Provided entries Block Start

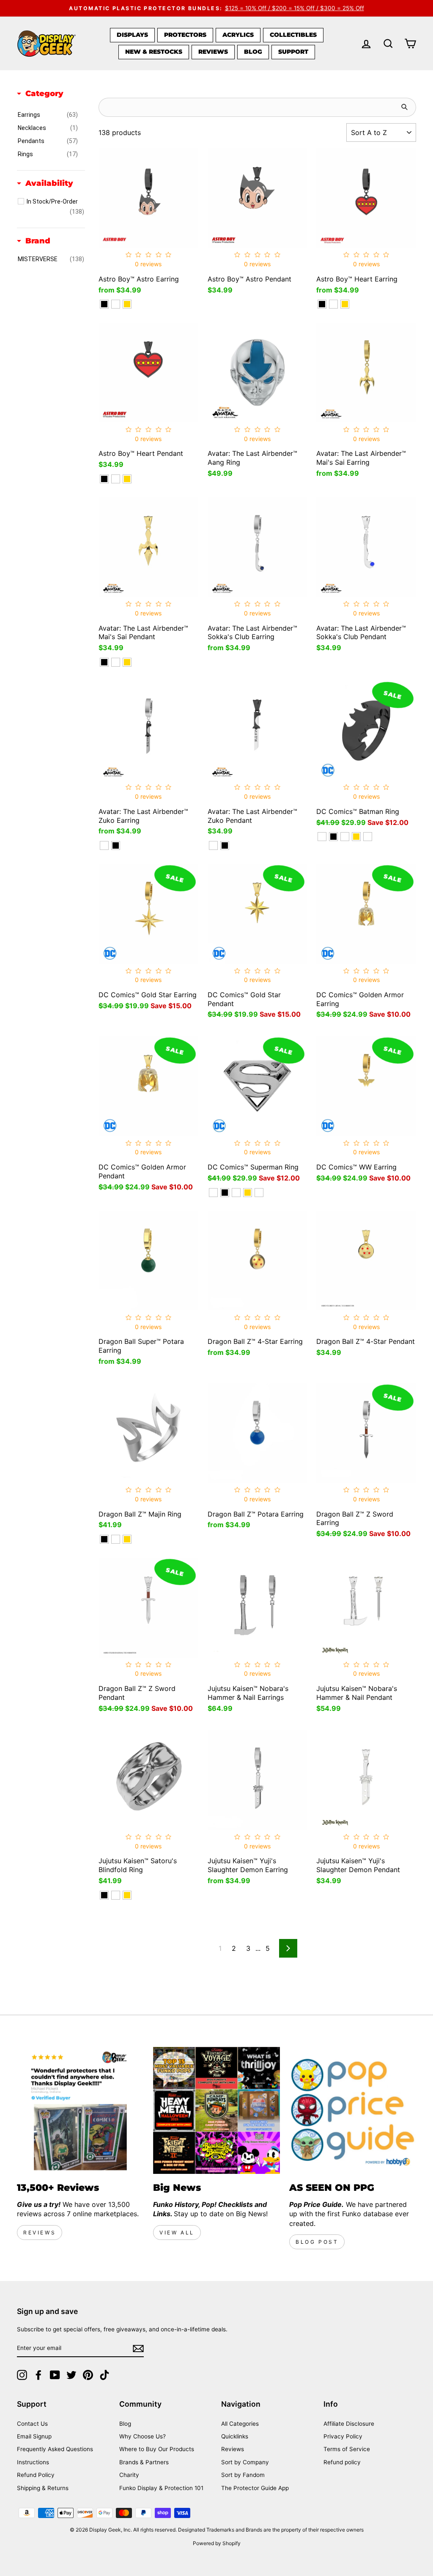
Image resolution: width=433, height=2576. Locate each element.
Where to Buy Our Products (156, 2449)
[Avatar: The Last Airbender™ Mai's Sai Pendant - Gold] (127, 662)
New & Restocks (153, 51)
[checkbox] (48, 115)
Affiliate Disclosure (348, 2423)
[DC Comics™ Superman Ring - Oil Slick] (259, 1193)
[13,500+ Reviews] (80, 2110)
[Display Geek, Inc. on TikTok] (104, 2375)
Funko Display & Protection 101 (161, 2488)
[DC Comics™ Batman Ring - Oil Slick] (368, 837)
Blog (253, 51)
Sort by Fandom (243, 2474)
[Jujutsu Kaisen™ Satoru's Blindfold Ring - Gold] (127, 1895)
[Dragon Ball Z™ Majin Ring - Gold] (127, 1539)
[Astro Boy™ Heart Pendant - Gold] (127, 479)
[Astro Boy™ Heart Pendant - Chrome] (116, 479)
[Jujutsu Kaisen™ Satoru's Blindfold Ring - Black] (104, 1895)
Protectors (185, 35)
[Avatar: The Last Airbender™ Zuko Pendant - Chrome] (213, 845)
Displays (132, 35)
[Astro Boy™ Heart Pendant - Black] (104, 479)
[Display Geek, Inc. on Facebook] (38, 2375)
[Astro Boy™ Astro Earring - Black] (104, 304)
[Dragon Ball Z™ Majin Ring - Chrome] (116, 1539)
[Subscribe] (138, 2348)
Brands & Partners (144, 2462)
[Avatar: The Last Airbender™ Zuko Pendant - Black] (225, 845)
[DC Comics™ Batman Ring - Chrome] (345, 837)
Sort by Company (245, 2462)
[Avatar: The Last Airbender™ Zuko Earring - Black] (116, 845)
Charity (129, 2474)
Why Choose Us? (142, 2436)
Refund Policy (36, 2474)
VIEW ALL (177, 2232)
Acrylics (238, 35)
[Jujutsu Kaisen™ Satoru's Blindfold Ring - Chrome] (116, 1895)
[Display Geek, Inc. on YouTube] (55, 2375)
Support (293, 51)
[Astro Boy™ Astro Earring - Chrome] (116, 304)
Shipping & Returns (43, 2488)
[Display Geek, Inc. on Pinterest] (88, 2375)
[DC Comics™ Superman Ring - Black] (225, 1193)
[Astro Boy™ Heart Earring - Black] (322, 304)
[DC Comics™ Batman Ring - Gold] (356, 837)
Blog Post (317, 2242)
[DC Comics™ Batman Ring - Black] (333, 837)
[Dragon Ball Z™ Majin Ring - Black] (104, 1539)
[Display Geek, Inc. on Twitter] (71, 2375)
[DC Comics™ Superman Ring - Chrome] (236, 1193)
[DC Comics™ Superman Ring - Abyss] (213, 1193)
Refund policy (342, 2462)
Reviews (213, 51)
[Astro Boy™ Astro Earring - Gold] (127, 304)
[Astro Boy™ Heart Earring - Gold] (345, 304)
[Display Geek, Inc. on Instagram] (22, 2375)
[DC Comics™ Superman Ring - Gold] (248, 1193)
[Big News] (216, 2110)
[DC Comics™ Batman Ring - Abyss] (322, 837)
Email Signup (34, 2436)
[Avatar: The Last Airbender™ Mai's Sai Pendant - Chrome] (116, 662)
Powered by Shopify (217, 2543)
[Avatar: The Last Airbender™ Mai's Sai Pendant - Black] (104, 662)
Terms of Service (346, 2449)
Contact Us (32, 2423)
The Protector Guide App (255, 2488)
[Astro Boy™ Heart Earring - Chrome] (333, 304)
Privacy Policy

Provided entries Block End

§ **Task details**
Output the line containing "[DC Comics™ Batman Ring - Abyss] (322, 837)" together with all later lines of the entries, exactly as written, through the final line.

§ **Output for this task**
[DC Comics™ Batman Ring - Abyss] (322, 837)
Email Signup (34, 2436)
[Avatar: The Last Airbender™ Mai's Sai Pendant - Chrome] (116, 662)
Powered by Shopify (217, 2543)
[Avatar: The Last Airbender™ Mai's Sai Pendant - Black] (104, 662)
Terms of Service (346, 2449)
Contact Us (32, 2423)
The Protector Guide App (255, 2488)
[Astro Boy™ Heart Earring - Chrome] (333, 304)
Privacy Policy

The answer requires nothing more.